The ROI calculation issue is really just the usual standard risk vs reward conversation. For most entrepreneurs, the perceived rewards of building a business outweigh the concerns around failure, lawsuits, regulations, taxes, etc. I am not sure if they have actually thought about and tried to quantify the challenges, or are simply ignoring them. Either way, it’s generally a good thing. Because we need folks willing to risk failure in order to build new and disruptive products and services.
On the other hand, we also see a great many startup companies fail. I suspect for many reasons, not just unmeasured risks. Yet one thing we can do to help ourselves is to make sure we are making conscious and informed decisions about known risks for our businesses. But what about the unknowns?
In this respect, the two main categories to consider are the known-unknowns and the unknown-unknowns! 🙂 Certainly, if we know what we don’t know, we can do the necessary research in order to understand and perhaps mitigate the perceived risks. Where going concerns get in trouble is with the totally unexpected risk. As mentioned in the Taleb quotation above, as long as we take risks we can measure, we’re likely to be okay. The risks we are already taking that are unknown to us become problematic when they become visible—after the fact, usually.
I’m not sure I agree with Taleb completely, though.
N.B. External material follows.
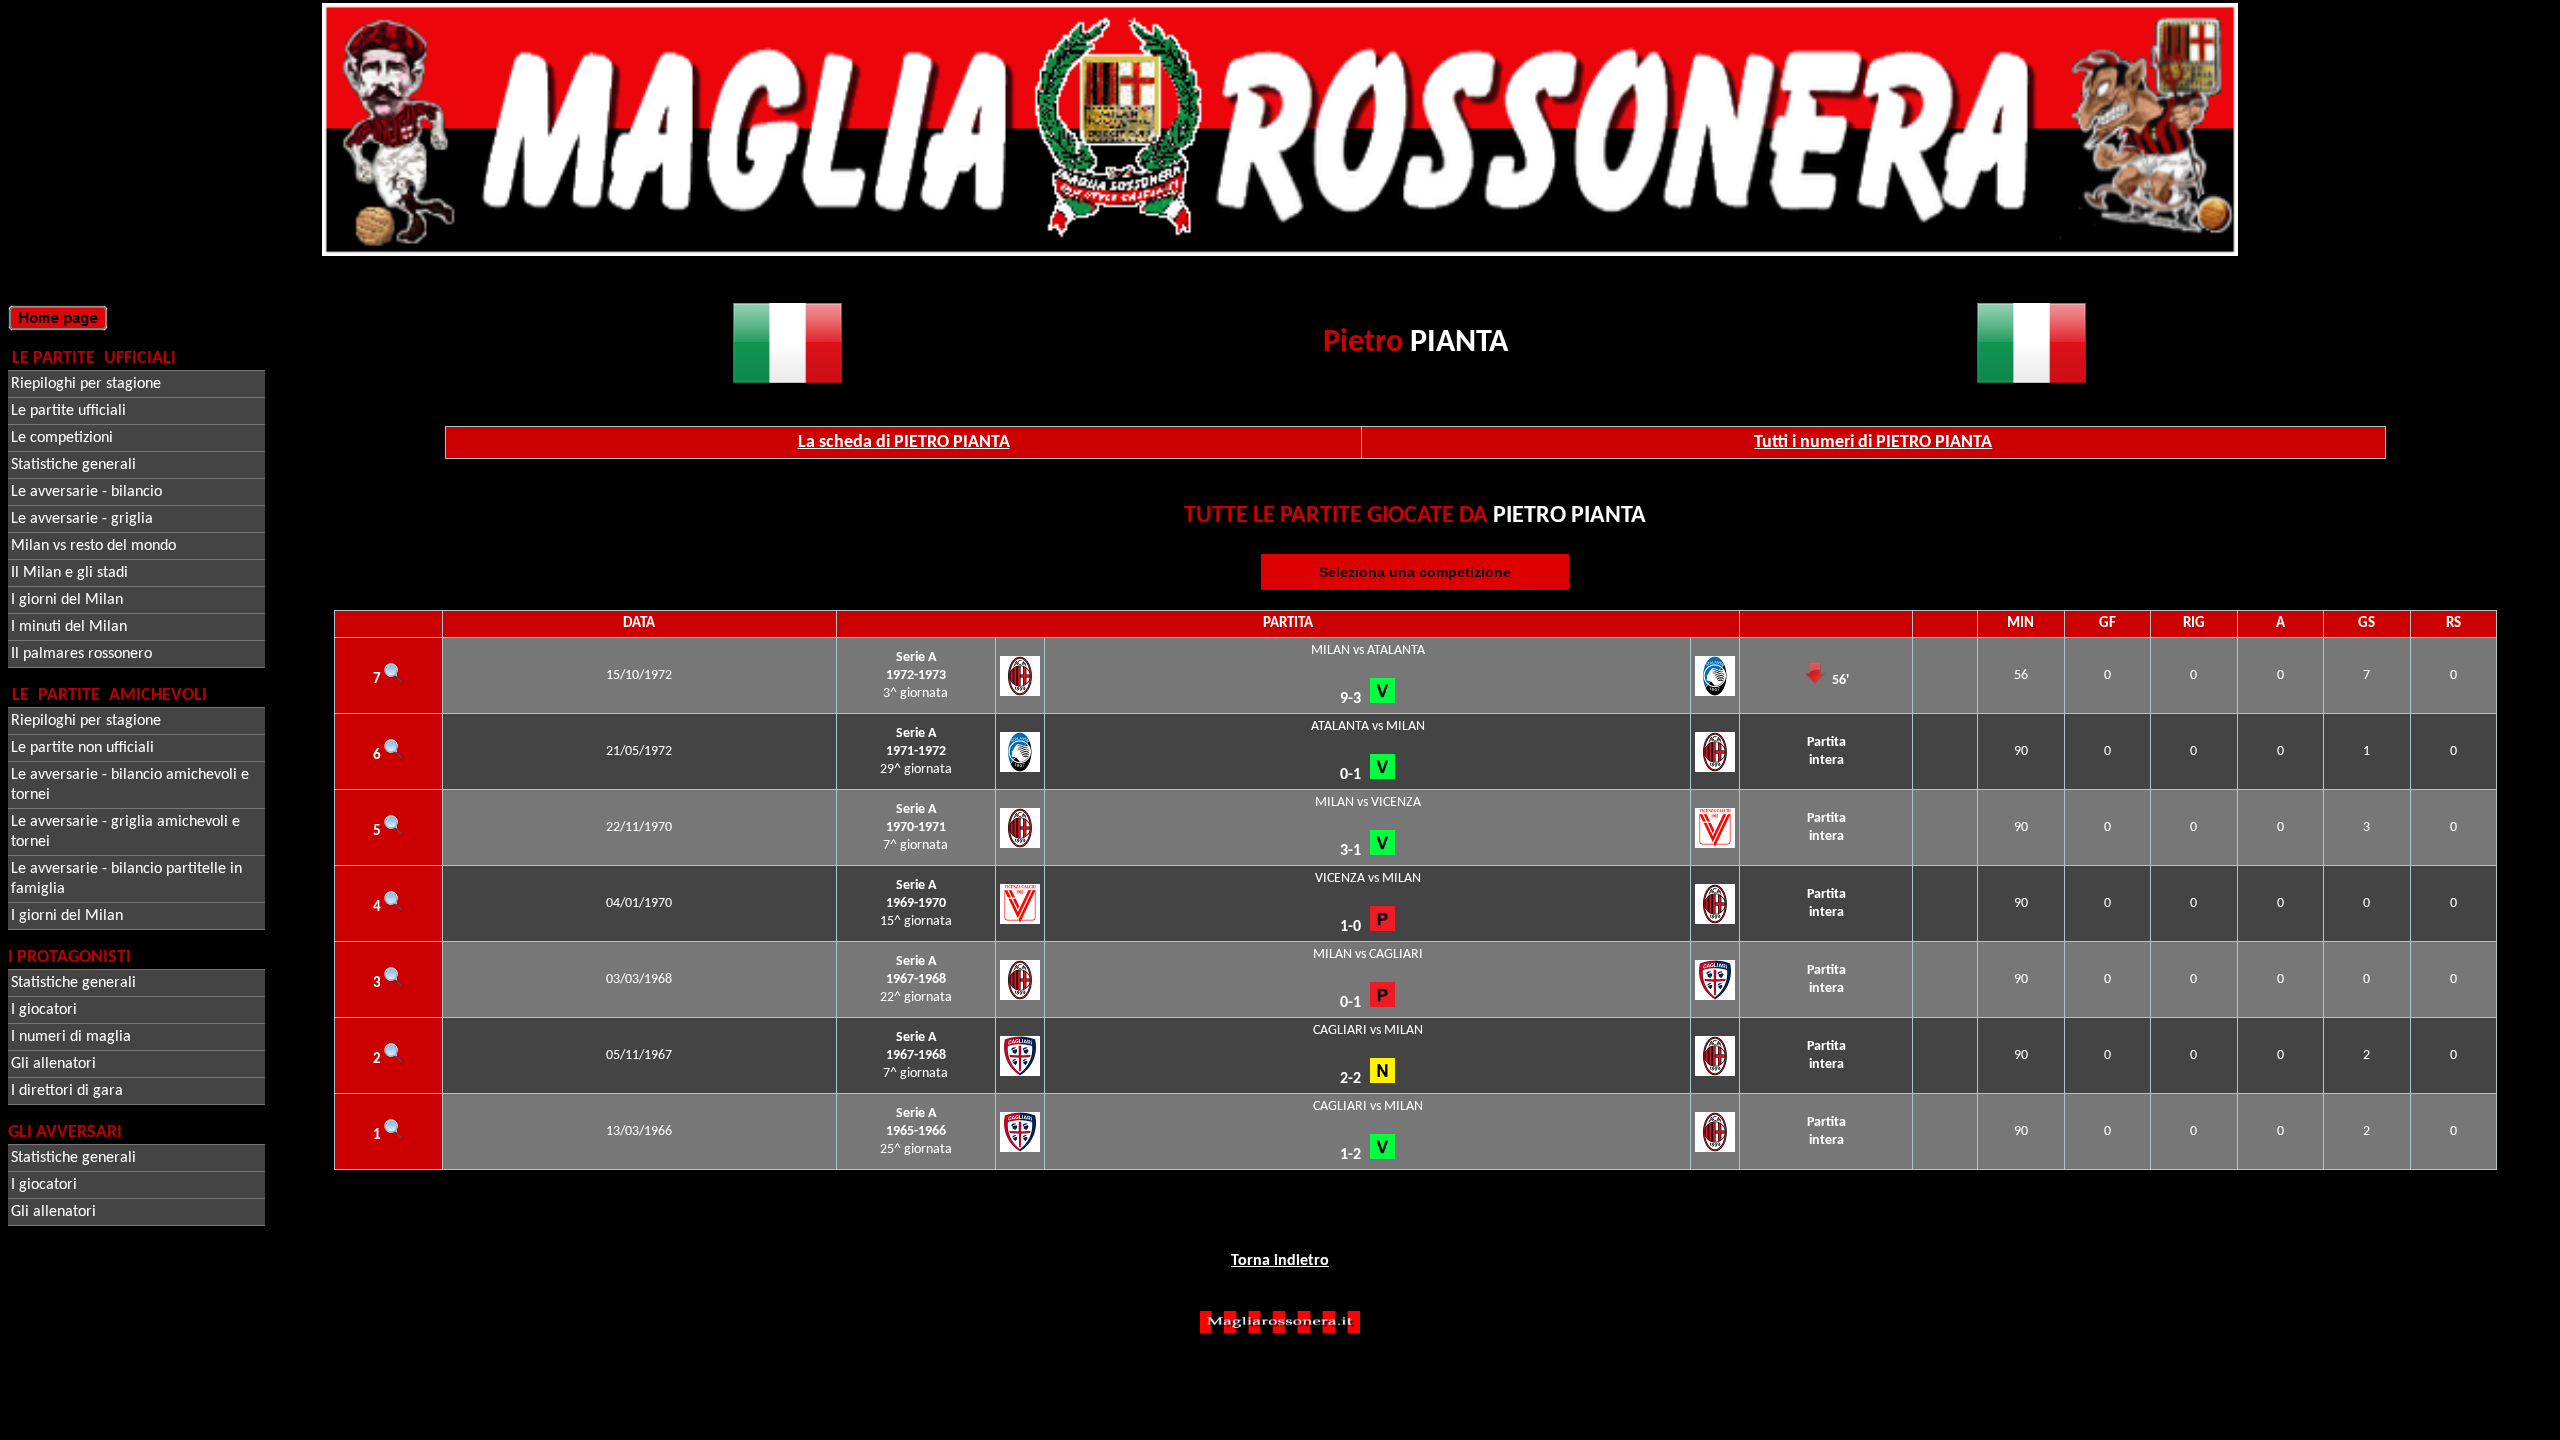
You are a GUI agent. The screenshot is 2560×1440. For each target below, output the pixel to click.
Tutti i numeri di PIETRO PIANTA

When new information comes to light, we may become aware of risks we are taking that we had not previously been able to consider. I see nothing wrong with doing our best to measure the risk we are taking in order to figure out how to mitigate or eliminate it.
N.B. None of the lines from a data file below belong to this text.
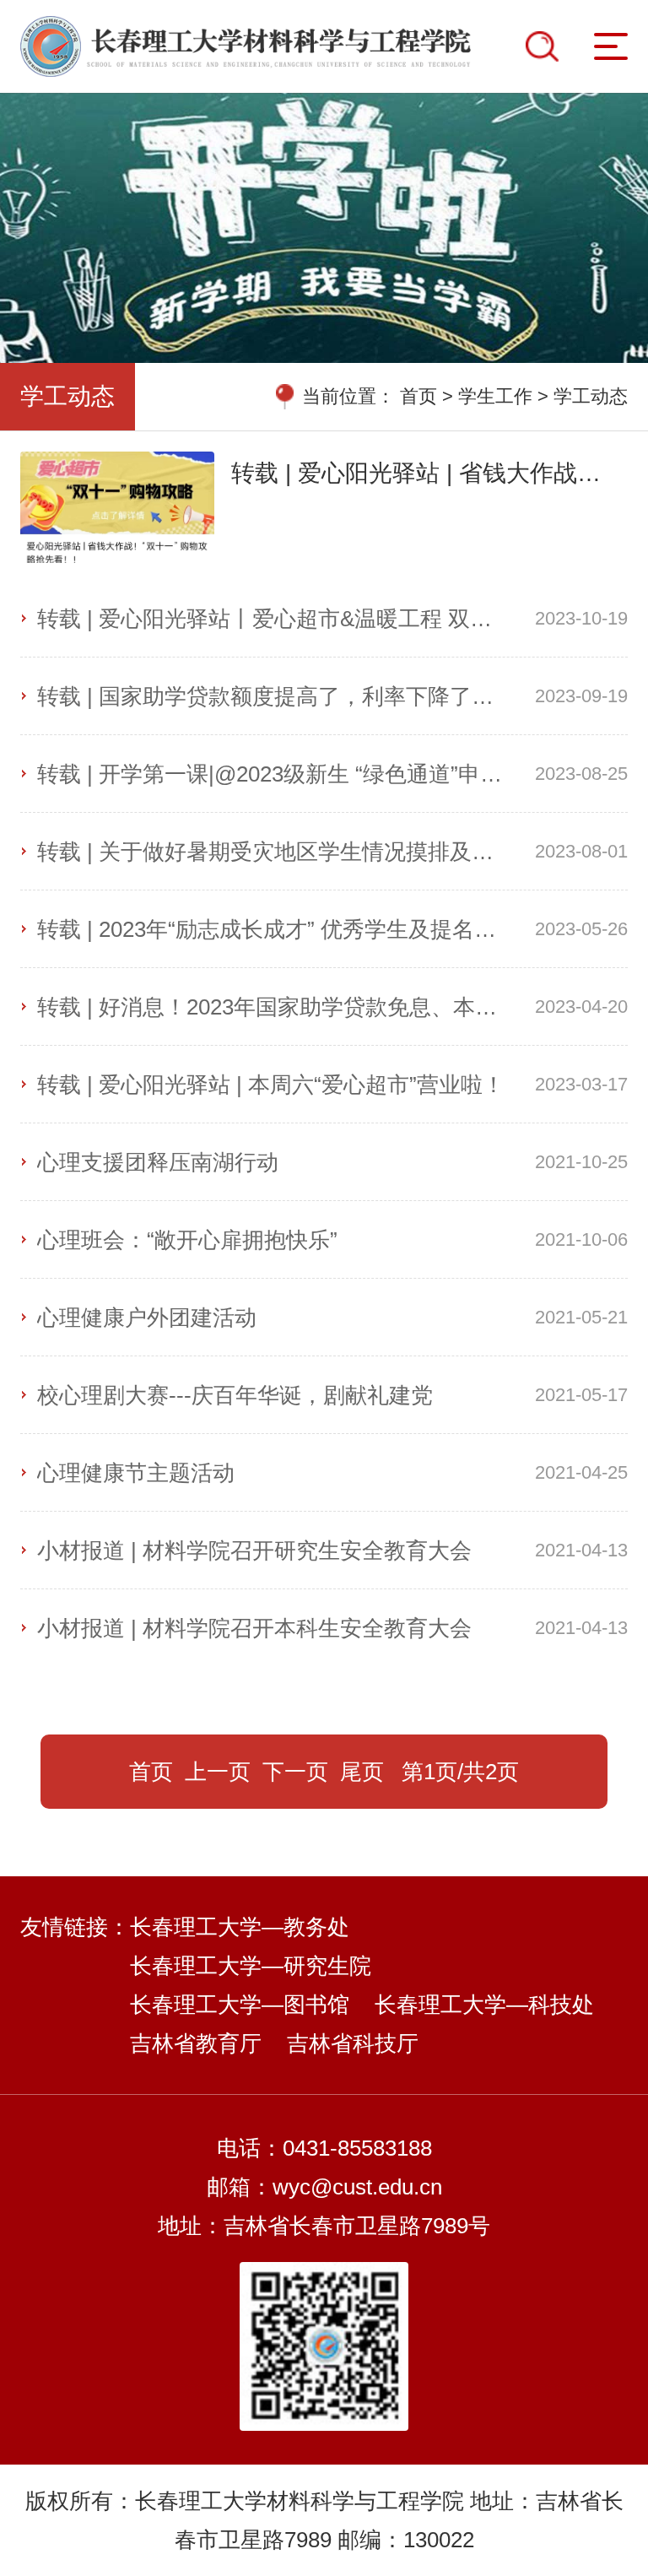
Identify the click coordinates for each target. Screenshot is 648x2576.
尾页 (362, 1771)
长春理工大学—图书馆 (239, 2004)
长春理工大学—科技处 (484, 2004)
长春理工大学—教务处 (239, 1927)
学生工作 (495, 396)
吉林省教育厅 (196, 2043)
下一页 (295, 1771)
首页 (418, 396)
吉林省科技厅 (352, 2043)
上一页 (218, 1771)
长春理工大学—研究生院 (250, 1965)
So I come back to where I started. Business is a risk. We should work to uncover all the potential risks we are undertaking with our businesses. We often can, and we should mitigate the biggest risks. We should keep track of the smaller risks to make sure circumstances don’t change in a way that causes them to grow. And we want always to be watching to uncover new risks that arise either from new information or a changing environment.
Thank goodness that many of our leaders are entrepreneurs that have no difficulty taking considerable risks in order to build an outstanding company. Risks are not inherently bad. Needless risks might be. What are the risks in your business? Do you work to mitigate them? Do you have a process to discover previously undiscovered risks?